待到青竹公子取粥回来,柳昕儿没提那人却与青竹公子聊了几句。柳昕儿才知道自己已经昏睡了半月了,半个月中全依青竹公子在一边照顾。
柳昕儿对于青竹公子是真的感激,两次似乎他都帮过她。第一次峫山落崖,第二次兮族的玄天崖。
一月后,柳昕儿已经恢复了微弱的视觉。
青竹公子没和她说过她被喂下的药,也没和她说她身体的状况。她也没主动去问。
每日夜晚青竹公子总会扶着她去屋外的竹林里散心,每当她脚下不稳,神情痛苦的时候,他就会秀眉担忧地皱起,拍着她的肩,温温地劝道,“会好的,会好的,莫急。”
而柳昕儿终究是急了,一夜她推开青竹公子的搀扶,眯着眼,极力在夜色笼罩的竹林里寻找那曲曲折折的小道。
竹林里的小道上有刚出头的竹笋,还有若干竹枝小石头等物,并不是一路平坦。柳昕儿不注意便踩到了一个圆圆的小石块,脚下一滑。
正待准备接受摔到地上的痛楚,背后却抵上了个温暖的怀抱,一股香气盈鼻。低头看,腰间也缠上了一只秀美的手,柳昕儿身体微不可见的一颤。
青竹公子的声音就在耳畔,有些幽幽然。

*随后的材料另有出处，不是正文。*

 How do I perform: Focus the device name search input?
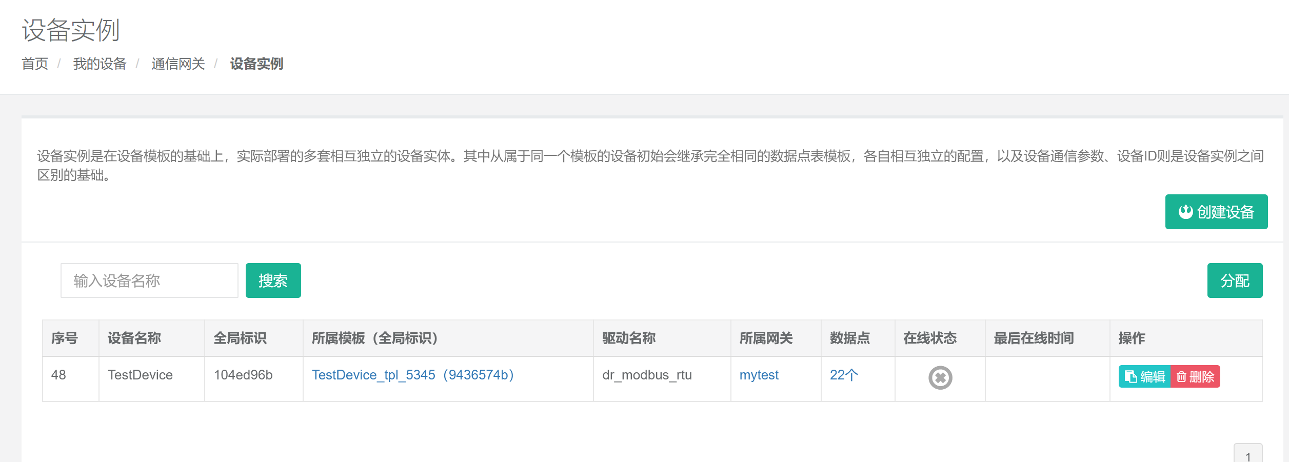pyautogui.click(x=149, y=280)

“楚姑娘,这般着急认路,莫不是想要离开这。”
柳昕儿急忙否认,“没有。”
身子被转了面,面对着青竹公子的脸,月色下,依靠柳昕儿并不怎样的视力,青竹公子如天人的脸有些不同了,带着如竹音一般的笑容,溶于月色般的优雅。
“留下吧。”青竹公子道。眼睛闪闪发亮。
柳昕儿看着青竹公子面容怔了怔,然后,摇头。
接下来的日子,青竹公子还是一如原先般对柳昕儿照顾的无微不至,没有什么其他特殊的行为。
柳昕儿视力也渐渐恢复,终于在一日她打算离开。
夜晚,夜深人静,青竹公子也回了房。柳昕儿打开房门看外面,一片月色,没有灯火。捞住自己的长摆,柳昕儿偷偷摸摸的走出。

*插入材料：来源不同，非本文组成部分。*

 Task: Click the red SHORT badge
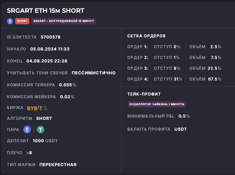[22, 21]
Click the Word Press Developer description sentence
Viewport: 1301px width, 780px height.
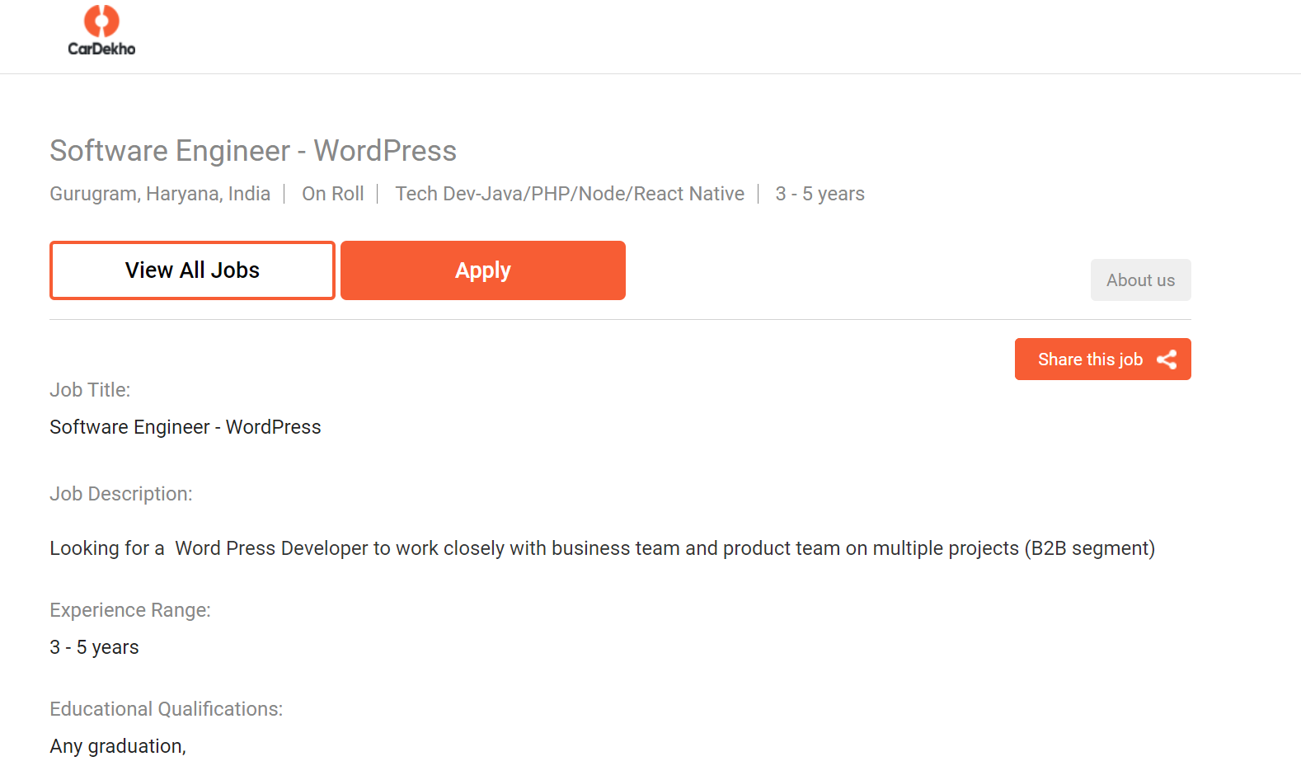tap(602, 548)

这两日,她早已摸清了竹林里的路,一路心小心翼翼,直到……
柳昕儿发现她已经在同一条路上兜兜转,转了四五遍,而她已经累得不行的时候。柳昕儿终于恍然大悟,她似乎着了某人的道了。
离开这诡异的小道,唯一的办法就是沿原路返回……
于是柳昕儿很自觉的往回走了,垂头丧气地回到住处,却看见自己的房内烛光暖暖,仿佛就等着她回来一般。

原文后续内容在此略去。